Melanie Peters, Social Media/Video Marketing Specialist
Video is HUGE. It’s just everywhere and expected to grow and grow, driving properly hosted videos to the top of search engine rankings. In fact, it’s predicted that 90% of all web content will be video by the end of 2013. Ok, so it’s everywhere, and you should be doing it, got it. But can you shoot it yourself with good results? The answer lies in several questions.

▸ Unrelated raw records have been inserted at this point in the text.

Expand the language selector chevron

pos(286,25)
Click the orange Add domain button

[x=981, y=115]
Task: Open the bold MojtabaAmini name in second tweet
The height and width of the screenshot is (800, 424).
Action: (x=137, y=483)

1. How much coffee do you drink?
• Ask anyone if they think they jiggle, and if you don’t get smacked, they’ll likely tell you, “Nope, I don’t think so. I’ve got a pretty steady hand”. Well, you’re gonna jiggle if you have a pulse, period. Your .5 ounce smart phone will look like you’ve had 10 cups of Starbuck’s if you don’t use a tripod. I know it sounds rudimentary, but you’d be amazed the amount of home shot videos I’ve seen of really great content, and the camera is roaming around like it’s looking for the Loch Ness Monster. They do make tripods for some smart phones. So if you must use your phone as a camera, get one.
2. Can you hear me now?
• If you’re making a video of your cat playing with a paper bag, sound quality isn’t going to be a huge factor in your production. But if you’re talking to your customers, colleagues, or selling me something, I must be able to hear you clearly to “believe” you. Spend $80 and get an inexpensive wireless lavaliere mic system. You will eliminate the echo effect of the room you are shooting in, eliminate background noise, and entice the viewer to engage with you in your discussion.
3. Let the chips fall where they may
• Ever wonder why two cameras that look the same can vary in cost so much? It’s all in the camera’s ability to see light (lens), and it’s ability to process what it sees (sensor chip). That lens and sensor mean the difference between grainy footage, and crystal clear, like your standing in the room, footage. Before HD cameras were the norm, a 3 chip camera was optimal. One chip representing each primary color, so the workload was spread out, giving you better digital picture quality. You can pick these up a lot cheaper that an HD camera most of the time, but depending on your budget, weigh each option. And make sure it has the ability to plug in your new wireless mic too.
4. I can see clearly now
• Video doesn’t like darkness, it doesn’t have a flash like your still camera does. Your subject needs to be well lit, preferably with some sort of diffused light, such as indirect sun, or if you’re indoors, open all the doors and windows to let in as much natural light as possible, then use an additional light source directly on your subject. We could do a series on lighting alone, and in fact, we just might, but for now, try and shoot your videos during the day, in the shade, or spend a few bucks on a freestanding camera light.
5. How do I know if you really like me?
• Ahhhhhh, now we get to the nitty gritty. How do you measure the success of your work? Is it the number of “likes” your friends give you when you post it on Facebook? Or the number of “views” you get on YouTube? Knowing how long someone watched your video, what they did to find it, and what they did next are just some of the critical analytics you will NOT get if you are hosting your videos on a public site like YouTube or Vimeo. Professionally branded videos are hosted on third party sites like Oculu, where detailed analytics can be seen, informing you of exactly how effective your videos are at reaching your audience. Plus, many times those public sites are blocked from viewers by company firewalls, where as Oculu is generally not. Choose a host that is easy to use, and will give you the best results.